Trapicheros, constitucionalistas y patriotas de mercado

Antes de Navidades, se votó en el Parlamento la Ley de créditos inmobiliarios. La apoyaron el PSOE, el PP, Ciudadanos, el PdeCat y el PNV. En esa ley se vuelve a beneficiar a los bancos y se perjudica a la ciudadanía. La misma ciudadanía a la que las inmobiliarias lleva asaltado hace décadas. No lo digo yo. Lo ha dicho la Unión Europea. Esa ley busca sortear el mandato de Europa que dice que las inmobiliarias y los bancos son en España gentes con pocos escrúpulos y muy dados a las malas artes económicas. Vamos, que se quedan con el dinero de la gente. Quizá por eso la Presidenta del Parlamento español, prácticamente el mismo día que estuvo muy graciosa en la reunión de los premios de la prensa, expulsó del Congreso, sin ninguna gracia, a la Plataforma de Afectados por la Hipoteca.

El PdeCat decía que no quería hablar de aprobar los presupuestos porque tenía a sus presos en la cárcel. Pero como se trata de una ley que afecta a los bancos, los presos como que han salido momentáneamente de su prisión. Si alguien escribiera eso en un guión le acusarían de repetir los tópicos sobre los catalanes. Paro algún virús estaba en el ambiente.
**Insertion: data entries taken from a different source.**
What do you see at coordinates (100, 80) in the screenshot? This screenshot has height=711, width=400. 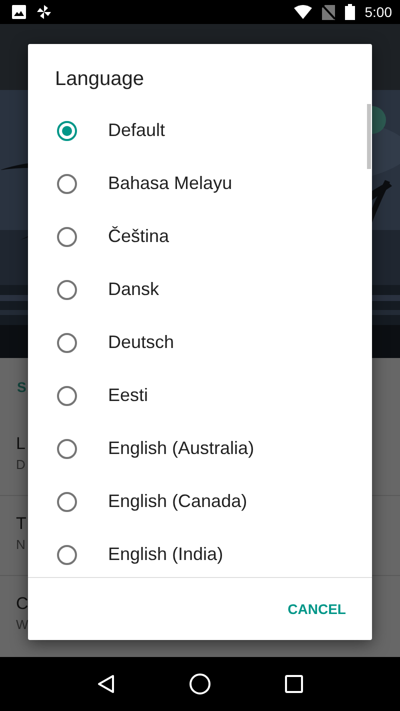 I see `dialog-title: Language` at bounding box center [100, 80].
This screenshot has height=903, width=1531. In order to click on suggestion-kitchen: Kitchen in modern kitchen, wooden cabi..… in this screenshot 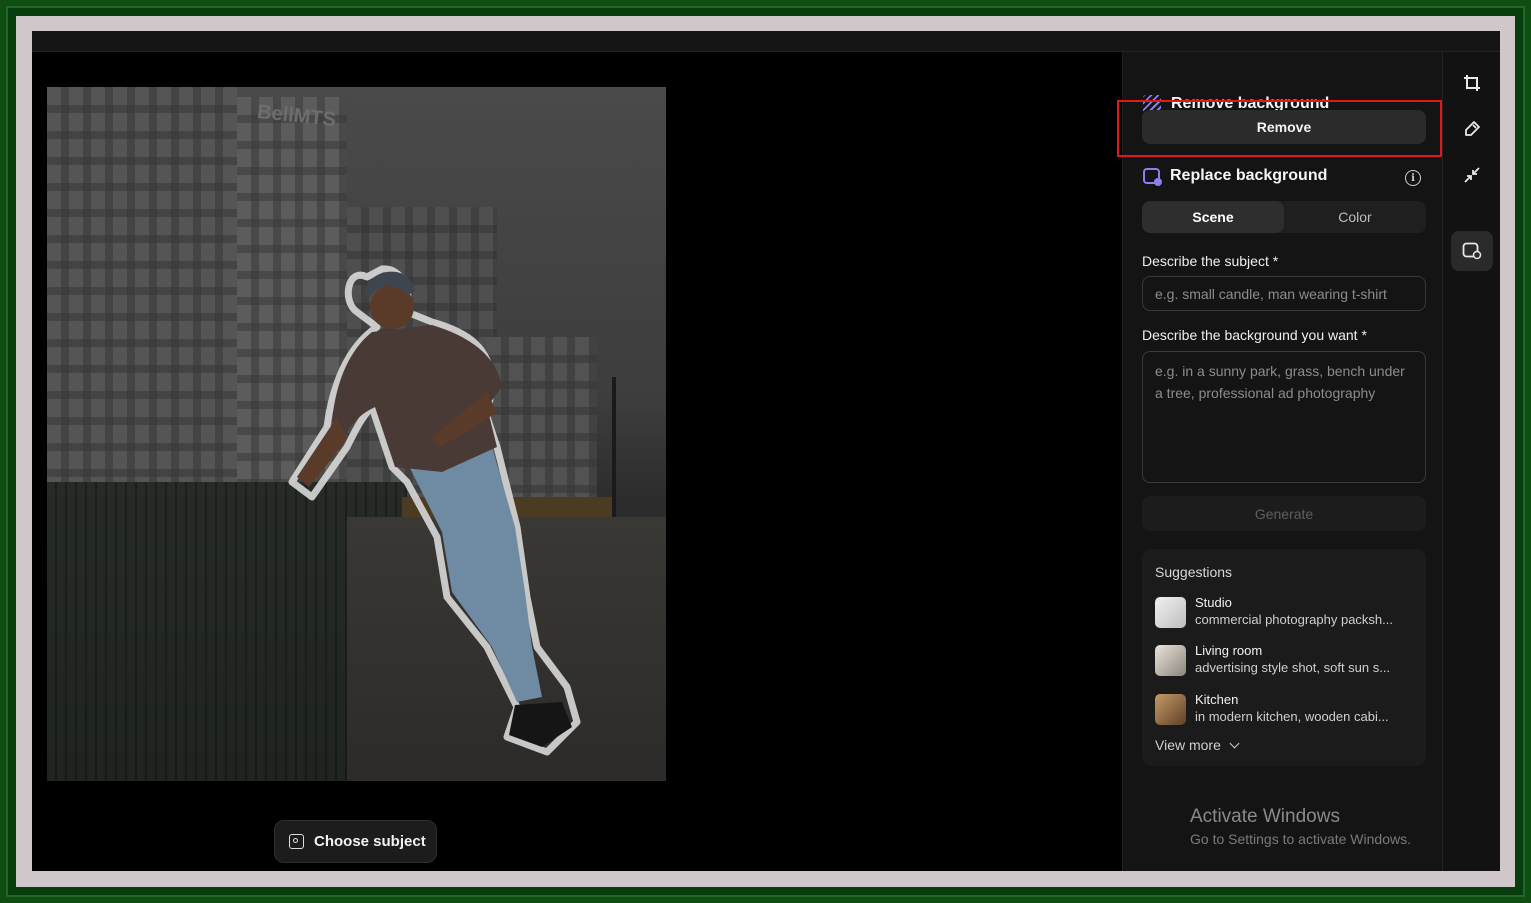, I will do `click(1288, 710)`.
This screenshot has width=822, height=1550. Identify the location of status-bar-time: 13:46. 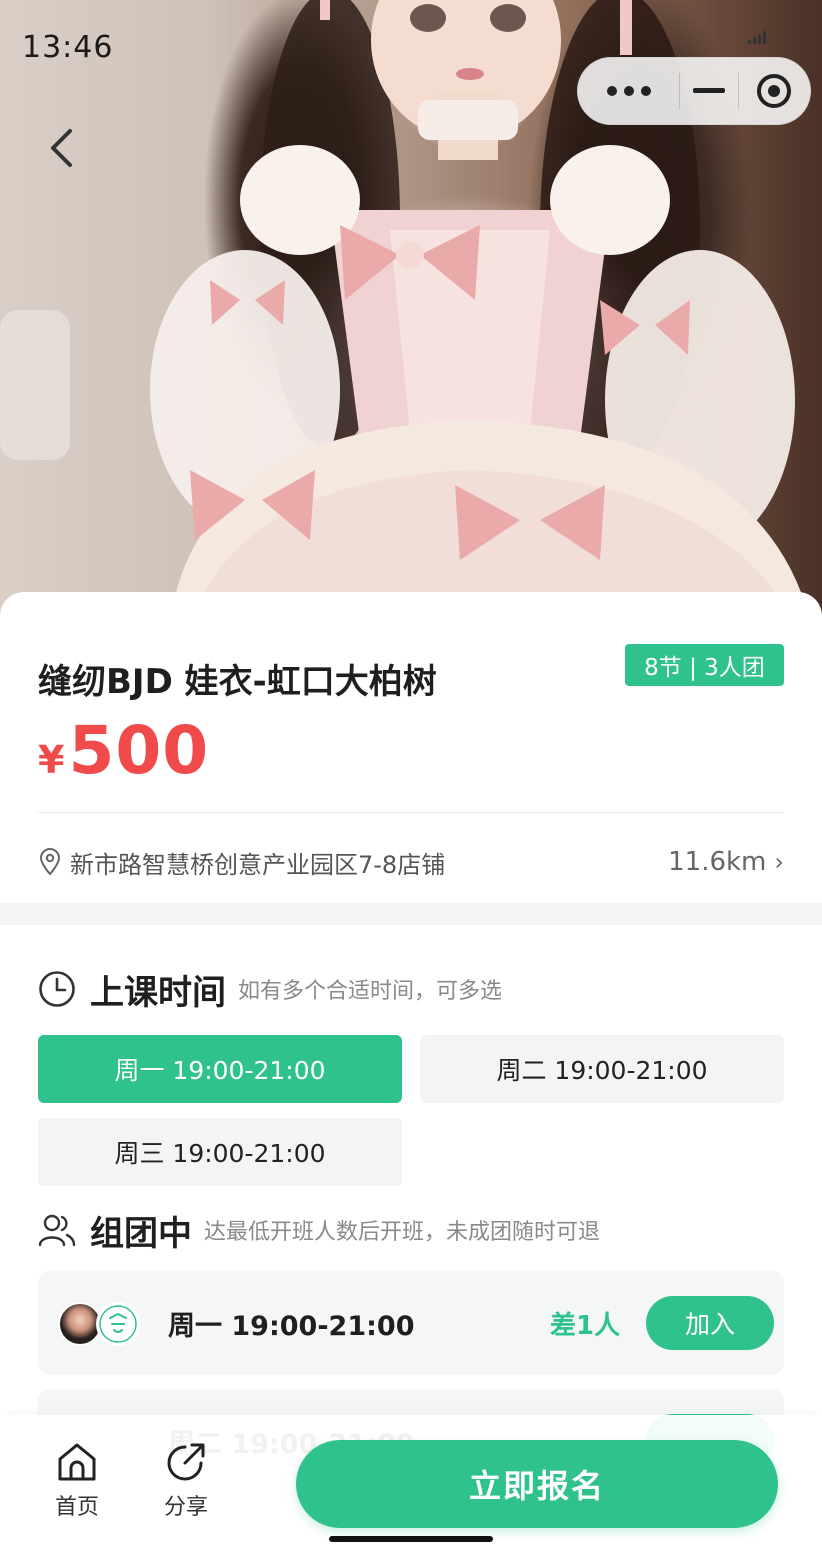
(68, 48).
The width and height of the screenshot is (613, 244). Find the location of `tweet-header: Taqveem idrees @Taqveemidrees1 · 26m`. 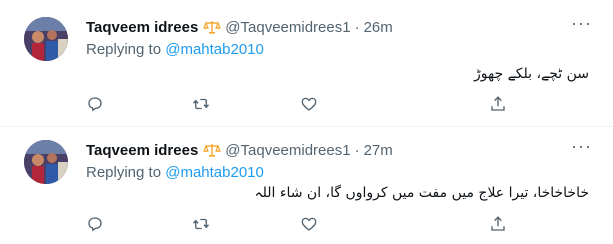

Como el que mordió al Tribunal Supremo cuando se desdijo de la decisión que cobraba a los instancias financieras los impuestos hipotecarios. Seguro que esa inspiración vino del mismo lado que ha iluminado a los conservadores catalanes.

Hay toda una discusión acerca de si las cuestiones de identidad han debilitado a la izquierda. Si la izquierda no era más izquierda cuando se dedicaba a cuestiones de clase y ahora andaría fragmentada con cuestiones feministas, ecologistas, sexuales o nacionales. ¿Y por qué no volver a encontrar el hilo rojo que une las peleas? ¿Por qué no entender las razones que unen el maltrato a las mujeres, la explotación de los inmigrantes, las libertades sexuales o la libertad nacional con las cuestiones materiales? ¿Quién dijo que había que escoger y quedarnos en nuestra pequeña burbuja? ¿Quién dijo que las nuevas peleas son también peleas de la dignidad? En las encrucijadas, un mal paso nos aleja del lugar al que íbamos.

La derecha siempre ha sido mucho más práctica. Puede agitar banderas, esencias patrias, la moral amenazada, las costumbres y la tauromaquia. Pero siempre, detrás, están los dineros. Lo material, la explotación, sigue siendo la contradicción principal porque seguimos viviendo en sociedades capitalistas. Perdón, de mercado, que suena más fino. Y las dictaduras, en todos lados, son de clase. Franco fue un ladrón, Pinochet era un ladrón. Videla era un ladrón. Y quien te dice que España primero, que las mujeres son tu enemigo, que los inmigrantes vienen a robarte casi seguro que lo que buscan es quedarse con tu dinero. Trapicheros.

En Delitos y faltas, hay un dentista canalla con mala conciencia que manda matar a su amante para que deje de darle problemas. Está su hermano, canalla y sin conciencia que es quien la asesina. Y hay un director de cine, igualmente canalla, que sabe que es un mierda pero le interesa disimularlo e incluso encarga una película a mayor gloria de él mismo. Les dejo a ustedes, como tarea de comienzo de año, adivinar quién es el del PP, quién el de Ciudadanos y quién el de VOX. Como pista dejo que los tres vienen del mismo lado. Si añadimos a Aznar, tenemos a los Dalton.

En España, ya saben: los constitucionalistas que tenemos son a la Constitución lo que los carteristas a las carteras.